Here is an excerpt from the recently held interview with the hacker Ikee over IRC:
First I was curious to how far something like this would actually spread, I think what most people were unaware of is the fact it is a worm and every phone that got infected with it was spreading it (I initially only infected 3 phones when I woke up I checked Google and found out a fair few people were hit with it). Secondly I was quite amazed by the number of people who didn’t RTFM and change their default passwords. I also didn’t think that many people would have not changed their passwords. I was expecting to see maybe 10~ or so people, at first I was not even going to add the replicate/worm code but it was a learning experience and I got a tad carried away. I heard a few stories about it, that would have been sheer luck, the code itself is set to firstly scan the 3G IP range the phone is on, then Optus/Vodafone/Telstra’s IP Ranges (I think the reason Optus got hit so hard is because the other 2 are NAT’d) then a random 20 IP ranges. I’m guessing a few phones hit a range that another vulnerable phone was on. I don’t think it was an Optus fault (Being an Optus user I quite like the fact I can access my iPhone services from the outside world), I think it was mainly the fault of people being too lazy to change their passwords (It only takes a couple of seconds guys) and I hope this taught a few people that.
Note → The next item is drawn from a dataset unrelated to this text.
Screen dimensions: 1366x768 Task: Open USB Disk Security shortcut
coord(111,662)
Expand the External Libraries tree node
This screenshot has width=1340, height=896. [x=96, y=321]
To protect your jailbroken iPhone or iPod touch from ikee virus attack or any other similar attacks in the future, you must change your default SSH password now. Follow our detailed step by step guide posted here which explains how to change your SSH password. Remember to secure your iPhone is yours and only your responsibility, else there are many hackers out there with brilliant minds who can easily infringe on your sovereignty.